» Requirement: For every line in the records that has the word "checkbox", make a copy.

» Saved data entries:
================

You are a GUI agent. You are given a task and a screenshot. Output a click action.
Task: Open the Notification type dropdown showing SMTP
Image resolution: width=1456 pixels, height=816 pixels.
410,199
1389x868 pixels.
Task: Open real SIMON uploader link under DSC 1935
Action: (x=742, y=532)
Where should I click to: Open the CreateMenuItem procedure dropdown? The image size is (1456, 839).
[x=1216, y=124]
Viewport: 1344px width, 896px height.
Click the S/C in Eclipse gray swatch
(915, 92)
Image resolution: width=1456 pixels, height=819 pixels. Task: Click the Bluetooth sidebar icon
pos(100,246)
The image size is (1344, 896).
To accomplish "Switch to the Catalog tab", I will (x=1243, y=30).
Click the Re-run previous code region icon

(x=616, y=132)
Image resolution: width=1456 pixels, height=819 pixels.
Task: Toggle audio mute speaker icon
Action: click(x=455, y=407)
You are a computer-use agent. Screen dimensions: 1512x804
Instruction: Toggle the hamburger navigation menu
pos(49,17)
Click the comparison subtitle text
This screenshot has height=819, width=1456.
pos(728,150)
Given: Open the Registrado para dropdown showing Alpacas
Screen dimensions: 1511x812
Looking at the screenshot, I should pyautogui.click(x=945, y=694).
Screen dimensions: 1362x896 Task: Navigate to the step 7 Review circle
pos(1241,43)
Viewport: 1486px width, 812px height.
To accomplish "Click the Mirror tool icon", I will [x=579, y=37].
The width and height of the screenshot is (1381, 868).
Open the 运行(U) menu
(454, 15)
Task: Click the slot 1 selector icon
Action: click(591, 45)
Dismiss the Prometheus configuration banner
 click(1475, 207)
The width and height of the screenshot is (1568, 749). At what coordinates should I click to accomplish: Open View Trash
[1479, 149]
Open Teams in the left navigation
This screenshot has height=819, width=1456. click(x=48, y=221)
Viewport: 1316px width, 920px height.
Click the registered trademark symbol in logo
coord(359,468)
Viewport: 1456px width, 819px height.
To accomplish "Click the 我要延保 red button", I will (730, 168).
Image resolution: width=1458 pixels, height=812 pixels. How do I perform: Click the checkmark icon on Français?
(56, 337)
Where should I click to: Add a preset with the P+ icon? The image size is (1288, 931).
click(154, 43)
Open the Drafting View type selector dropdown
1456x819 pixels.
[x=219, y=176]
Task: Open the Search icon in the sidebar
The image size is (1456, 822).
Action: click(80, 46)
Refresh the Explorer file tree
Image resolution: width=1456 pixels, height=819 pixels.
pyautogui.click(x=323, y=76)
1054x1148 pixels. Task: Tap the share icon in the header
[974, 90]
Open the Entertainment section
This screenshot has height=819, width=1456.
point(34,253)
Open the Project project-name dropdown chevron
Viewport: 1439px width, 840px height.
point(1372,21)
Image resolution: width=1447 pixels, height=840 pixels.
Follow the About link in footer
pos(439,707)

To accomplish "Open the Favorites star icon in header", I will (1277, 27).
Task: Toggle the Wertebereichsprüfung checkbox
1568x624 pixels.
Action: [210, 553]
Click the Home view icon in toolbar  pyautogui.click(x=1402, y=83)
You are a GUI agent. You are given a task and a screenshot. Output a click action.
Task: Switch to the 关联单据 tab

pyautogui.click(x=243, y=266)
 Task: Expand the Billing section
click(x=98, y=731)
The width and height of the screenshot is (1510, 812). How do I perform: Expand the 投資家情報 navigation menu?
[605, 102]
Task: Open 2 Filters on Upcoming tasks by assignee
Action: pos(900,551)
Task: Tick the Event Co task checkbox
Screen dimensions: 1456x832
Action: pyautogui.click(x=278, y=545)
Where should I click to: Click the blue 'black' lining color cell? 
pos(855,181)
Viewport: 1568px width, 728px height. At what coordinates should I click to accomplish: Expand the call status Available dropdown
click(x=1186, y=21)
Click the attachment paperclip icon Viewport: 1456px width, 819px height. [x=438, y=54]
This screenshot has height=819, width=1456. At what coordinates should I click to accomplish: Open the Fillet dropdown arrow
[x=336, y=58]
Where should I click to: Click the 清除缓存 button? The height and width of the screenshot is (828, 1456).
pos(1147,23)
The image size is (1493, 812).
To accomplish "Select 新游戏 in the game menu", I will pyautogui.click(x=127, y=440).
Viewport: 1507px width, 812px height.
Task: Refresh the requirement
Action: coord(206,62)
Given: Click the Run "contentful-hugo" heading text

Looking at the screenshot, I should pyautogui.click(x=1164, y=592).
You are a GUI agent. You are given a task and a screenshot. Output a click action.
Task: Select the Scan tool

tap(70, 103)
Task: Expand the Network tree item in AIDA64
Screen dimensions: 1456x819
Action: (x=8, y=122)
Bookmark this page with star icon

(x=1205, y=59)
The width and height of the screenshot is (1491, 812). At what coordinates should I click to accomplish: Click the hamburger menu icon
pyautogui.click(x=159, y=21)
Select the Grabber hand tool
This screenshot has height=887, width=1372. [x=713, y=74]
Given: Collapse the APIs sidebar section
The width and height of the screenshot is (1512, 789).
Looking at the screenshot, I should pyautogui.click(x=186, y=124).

================

» Answer to the problem:
Task: Toggle the Wertebereichsprüfung checkbox
Task: Tick the Event Co task checkbox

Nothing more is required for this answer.